Records provided
+===+

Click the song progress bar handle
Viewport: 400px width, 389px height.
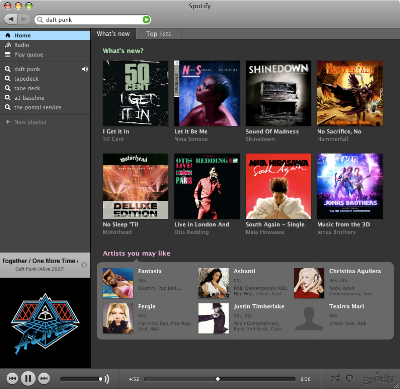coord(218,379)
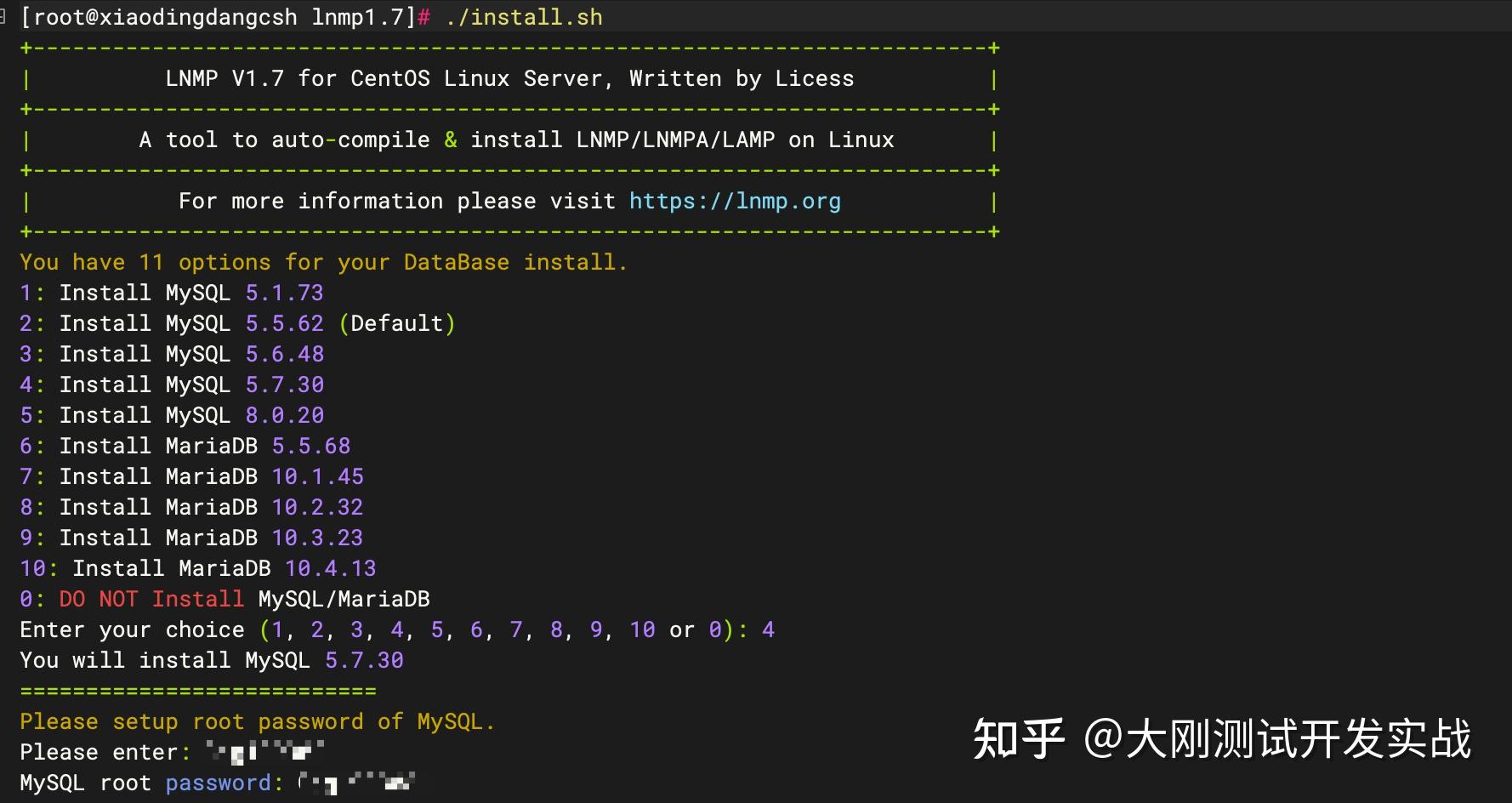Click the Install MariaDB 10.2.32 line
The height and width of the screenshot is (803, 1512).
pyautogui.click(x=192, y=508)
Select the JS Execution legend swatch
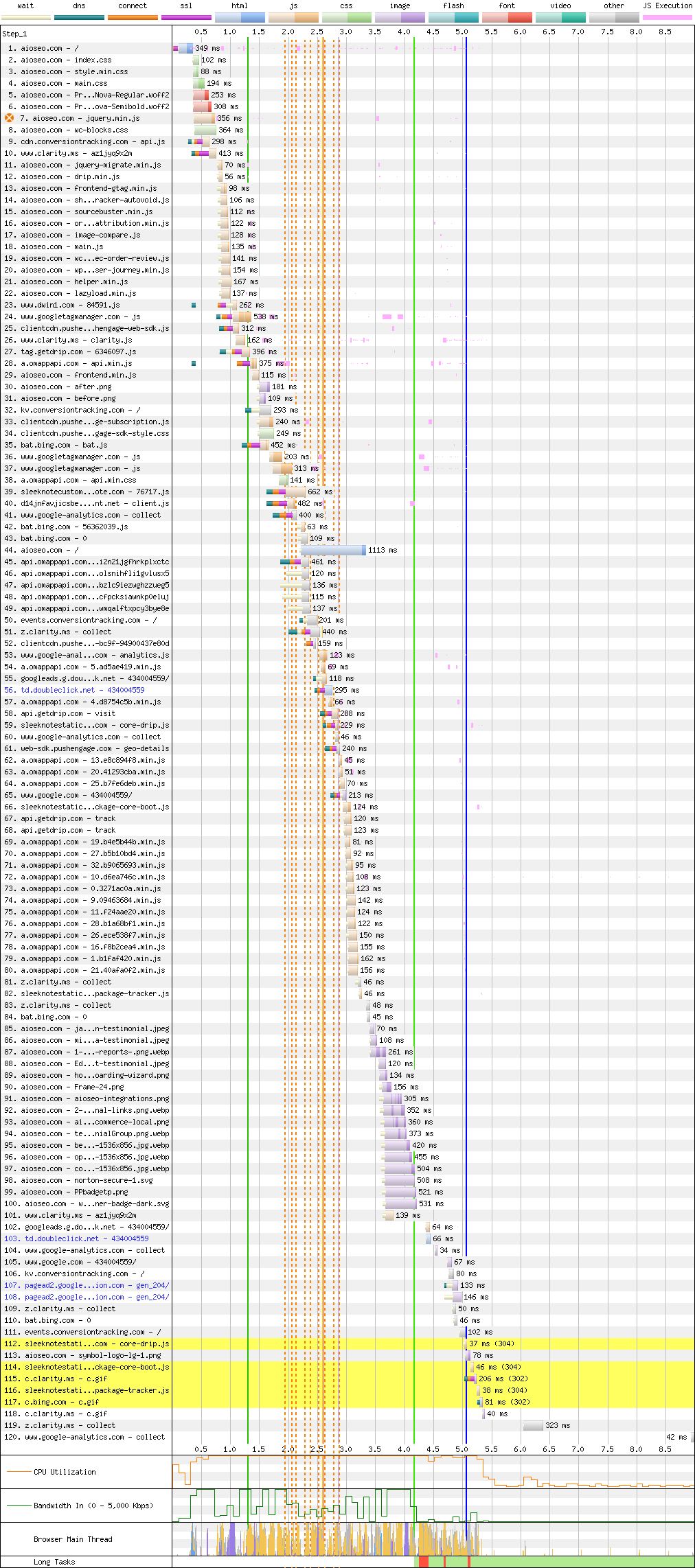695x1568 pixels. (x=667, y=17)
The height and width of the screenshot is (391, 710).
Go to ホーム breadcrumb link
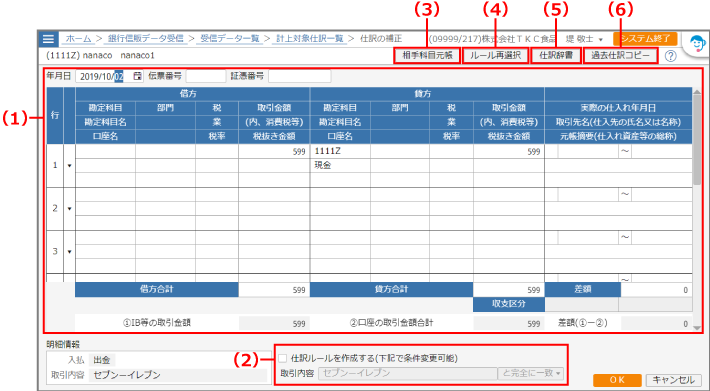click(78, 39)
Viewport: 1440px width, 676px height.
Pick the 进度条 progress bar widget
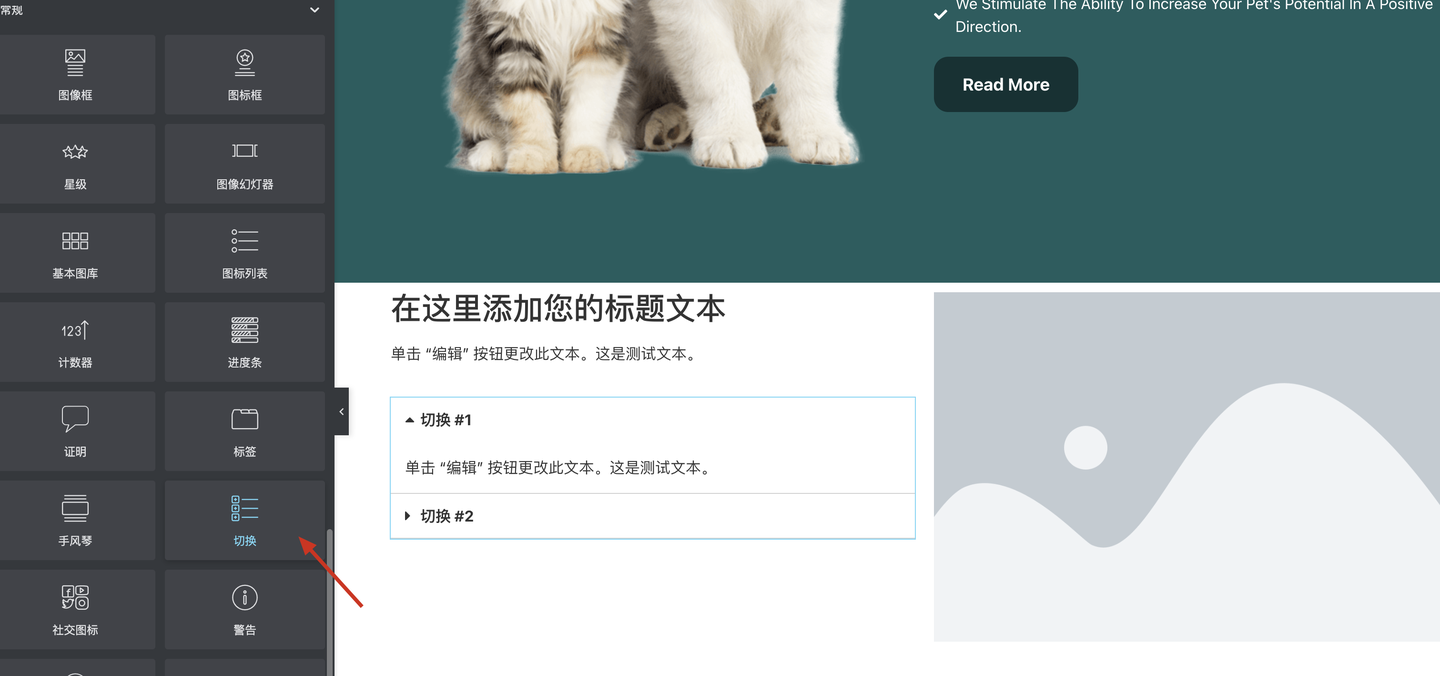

+===+

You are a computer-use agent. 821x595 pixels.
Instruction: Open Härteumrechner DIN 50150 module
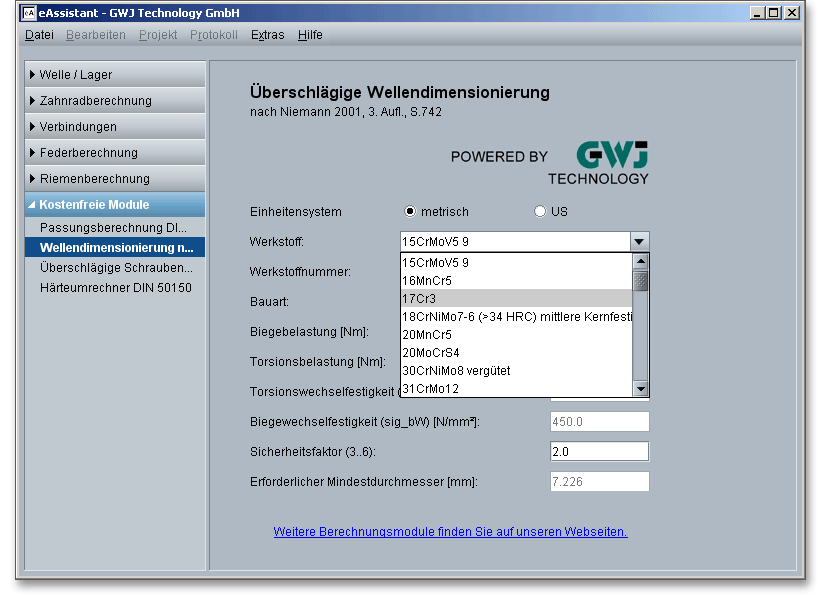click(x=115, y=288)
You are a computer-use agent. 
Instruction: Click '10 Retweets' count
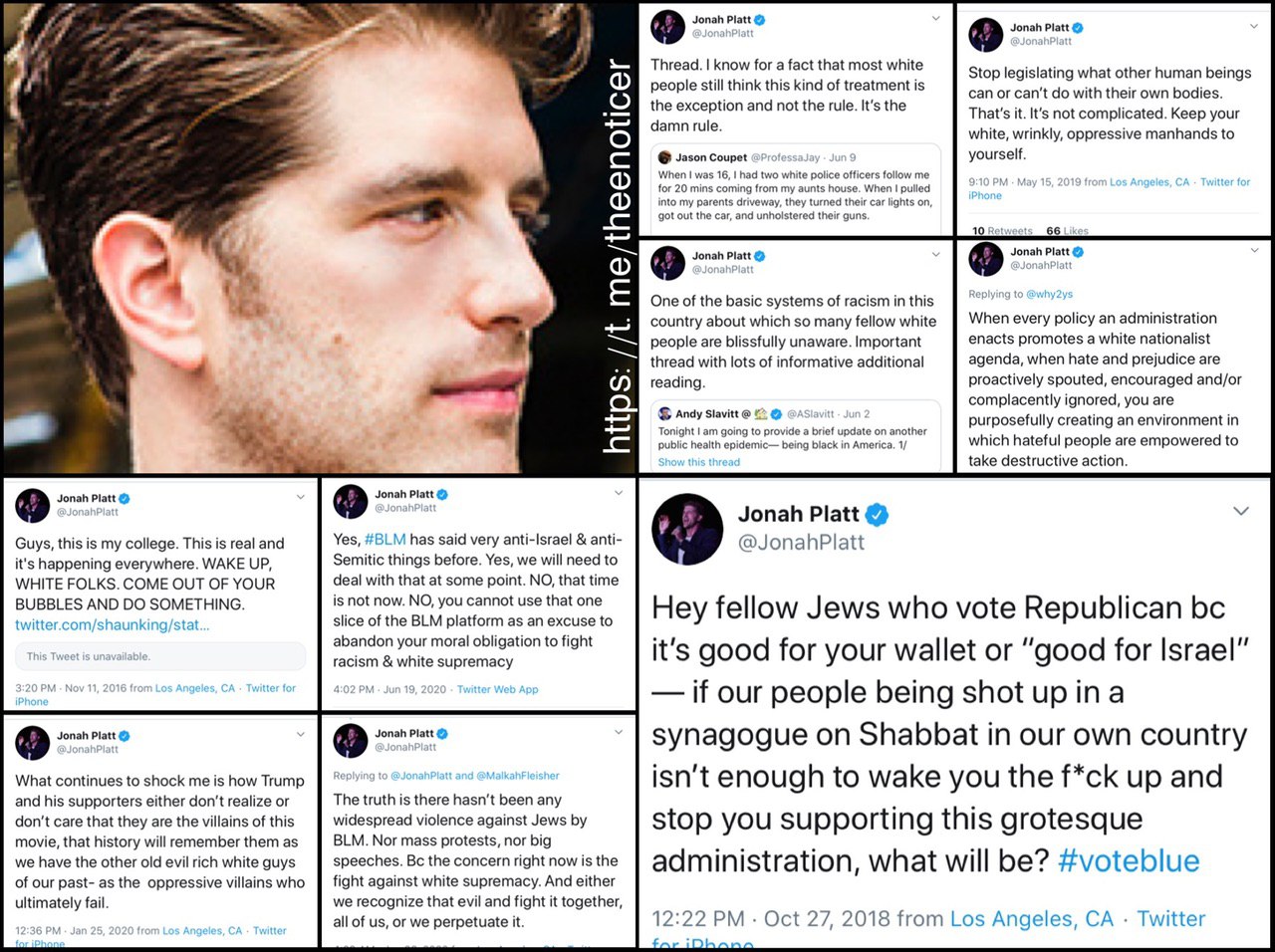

+===+

Work request
The answer must be the part of the records that opens with the line containing "You are a computer-use agent. 821x595 pixels." and closes with the line containing "Instruction: Click '10 Retweets' count", reproduced exactly, with no pictures.

Written reply
You are a computer-use agent. 821x595 pixels.
Instruction: Open Härteumrechner DIN 50150 module
click(x=115, y=288)
You are a computer-use agent. 
Instruction: Click '10 Retweets' count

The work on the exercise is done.